Energy price cap could be reviewed every three months under Ofgem reforms

The regulator said suppliers will also have to undergo regular health checks from January as part of measures to strengthen the sector.

By The Canary

Britain’s energy price cap could be reviewed every three months or replaced altogether by a six-month fixed tariff under plans unveiled by regulator Ofgem following a flood of supplier failures. It’s been argued that rather than more regulations, what Britain needs is a re-nationalised energy sector.

Changes

The watchdog has set out three possible changes to the cap as part of a major overhaul in response to the collapse of 25 firms since the start of September. The cap, which limits increases in standard variable tariffs for more than 15 million households, is currently reviewed every six months, but Ofgem is proposing quarterly updates to help suppliers in times of extreme price volatility.

Ofgem is also mooting the possibility of scrapping the cap in favour of a new fixed term default tariff, which would charge exit fees in a similar way to a fixed term mortgage. Under a third option, it would keep the cap in its current form but introduce a new “circuit-breaker” that could allow it to be updated in times of extreme price movements.

It’s also looking at temporary measures that would allow it to address the current crisis, including allowing suppliers to charge consumers exit fees on some standard variable tariffs (SVTs) and ensuring suppliers make all new deals available to existing customers.

The proposals come alongside plans unveiled by Ofgem to test the resilience of gas and electricity firms in regular health checks as it looks to strengthen the sector after swathes of suppliers have gone bust.

The cost of gas in wholesale markets has risen by more than 500% in less than a year, which has put pressure on smaller suppliers. While its price cap has shielded Britons from some of the steepest rises in energy costs, suppliers have also blamed this for sending many under as they have been left supplying at a loss.

A better way?

On 2 December, an employee of energy company Bulb said:

Since the privatisation of the energy sector back in 1990, energy companies have funnelled billions of pounds back to private shareholders. Since then, the price people pay for their energy bills has continued to increase despite the argument that a privatised energy sector would be more efficient and therefore cheaper

Arguing the case for re-nationalisation, they said:

If the taxpayer can absorb the cost during a crisis, the taxpayer should also reap the rewards once the current crisis subsides.

They also said:

The decisions made in the last week, where Bulb’s continued operations will be paid for by the UK government – via a “special administrator” – shows how straightforward nationalisation could be.

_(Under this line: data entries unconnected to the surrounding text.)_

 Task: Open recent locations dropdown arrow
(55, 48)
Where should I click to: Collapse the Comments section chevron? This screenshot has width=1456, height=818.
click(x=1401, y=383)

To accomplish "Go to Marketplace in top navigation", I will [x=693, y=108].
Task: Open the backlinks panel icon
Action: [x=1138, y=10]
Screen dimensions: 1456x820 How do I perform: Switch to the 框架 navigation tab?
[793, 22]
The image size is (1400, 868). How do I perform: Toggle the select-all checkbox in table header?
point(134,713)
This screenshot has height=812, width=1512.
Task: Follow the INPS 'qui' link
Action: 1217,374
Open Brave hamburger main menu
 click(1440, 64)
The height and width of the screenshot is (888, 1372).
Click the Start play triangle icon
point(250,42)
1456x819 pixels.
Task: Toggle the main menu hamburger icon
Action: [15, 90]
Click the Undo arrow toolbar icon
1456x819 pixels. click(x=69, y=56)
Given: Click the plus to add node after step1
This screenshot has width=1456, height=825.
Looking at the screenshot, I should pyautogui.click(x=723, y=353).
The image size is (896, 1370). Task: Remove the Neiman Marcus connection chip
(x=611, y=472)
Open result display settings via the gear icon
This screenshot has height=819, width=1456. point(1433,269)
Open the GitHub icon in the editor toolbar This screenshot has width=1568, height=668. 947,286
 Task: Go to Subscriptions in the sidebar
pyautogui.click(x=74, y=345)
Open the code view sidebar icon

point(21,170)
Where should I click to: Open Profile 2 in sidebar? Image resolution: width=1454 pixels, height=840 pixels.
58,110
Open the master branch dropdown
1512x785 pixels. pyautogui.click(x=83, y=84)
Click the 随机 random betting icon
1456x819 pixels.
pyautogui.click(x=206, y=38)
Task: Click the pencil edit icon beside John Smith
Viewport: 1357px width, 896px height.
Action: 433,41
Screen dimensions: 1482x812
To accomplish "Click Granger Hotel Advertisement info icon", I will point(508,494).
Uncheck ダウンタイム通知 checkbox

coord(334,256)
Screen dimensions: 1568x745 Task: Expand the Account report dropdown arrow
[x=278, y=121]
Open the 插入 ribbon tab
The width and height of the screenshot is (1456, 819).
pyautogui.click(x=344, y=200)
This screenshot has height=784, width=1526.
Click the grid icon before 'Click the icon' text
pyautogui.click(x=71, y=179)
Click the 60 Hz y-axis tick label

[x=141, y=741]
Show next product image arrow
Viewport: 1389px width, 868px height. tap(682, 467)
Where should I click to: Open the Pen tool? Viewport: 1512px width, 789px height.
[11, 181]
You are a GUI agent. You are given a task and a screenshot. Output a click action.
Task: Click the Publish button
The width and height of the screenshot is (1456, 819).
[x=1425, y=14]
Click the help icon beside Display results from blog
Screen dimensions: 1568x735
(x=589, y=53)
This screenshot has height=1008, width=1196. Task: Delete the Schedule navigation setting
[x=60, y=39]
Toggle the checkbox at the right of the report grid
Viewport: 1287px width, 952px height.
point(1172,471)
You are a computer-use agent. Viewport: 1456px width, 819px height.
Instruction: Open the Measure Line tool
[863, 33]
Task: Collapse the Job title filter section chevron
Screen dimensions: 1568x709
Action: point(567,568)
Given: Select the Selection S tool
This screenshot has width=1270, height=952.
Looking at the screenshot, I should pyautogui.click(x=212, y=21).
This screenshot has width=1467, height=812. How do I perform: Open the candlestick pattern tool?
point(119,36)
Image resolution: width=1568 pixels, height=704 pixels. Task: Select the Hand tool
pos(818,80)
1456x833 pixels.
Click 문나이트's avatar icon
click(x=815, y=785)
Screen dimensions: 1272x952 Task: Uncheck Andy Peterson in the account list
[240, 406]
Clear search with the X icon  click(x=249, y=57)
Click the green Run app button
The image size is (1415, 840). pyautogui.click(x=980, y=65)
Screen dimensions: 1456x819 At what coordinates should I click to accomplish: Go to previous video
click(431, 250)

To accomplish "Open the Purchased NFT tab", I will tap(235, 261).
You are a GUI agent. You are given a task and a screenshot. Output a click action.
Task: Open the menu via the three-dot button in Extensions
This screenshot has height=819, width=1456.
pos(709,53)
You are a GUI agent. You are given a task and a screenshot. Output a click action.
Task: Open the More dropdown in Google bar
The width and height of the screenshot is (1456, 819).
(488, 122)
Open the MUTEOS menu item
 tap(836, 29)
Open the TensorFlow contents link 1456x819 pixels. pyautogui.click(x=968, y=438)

We can look to the temporarily nationalised Eastern Railway as an example of how this could work. In the five years that the railway was nationalised and run by the Department for Transport, the railway generated £1 billion for the UK taxpayer. A nationalised Bulb, run by the Department for Business, Energy & Industrial Strategy, could focus on ensuring Bulb members aren’t negatively affected and have an initial aim of becoming profitable. If a nationalised Bulb continued to operate for the next 10 years, how much could it earn for the taxpayer? Initially, it could repay any debts accrued throughout this winter. Any further income generated could be re-invested to upgrade cold, drafty homes, making them both warm and affordable.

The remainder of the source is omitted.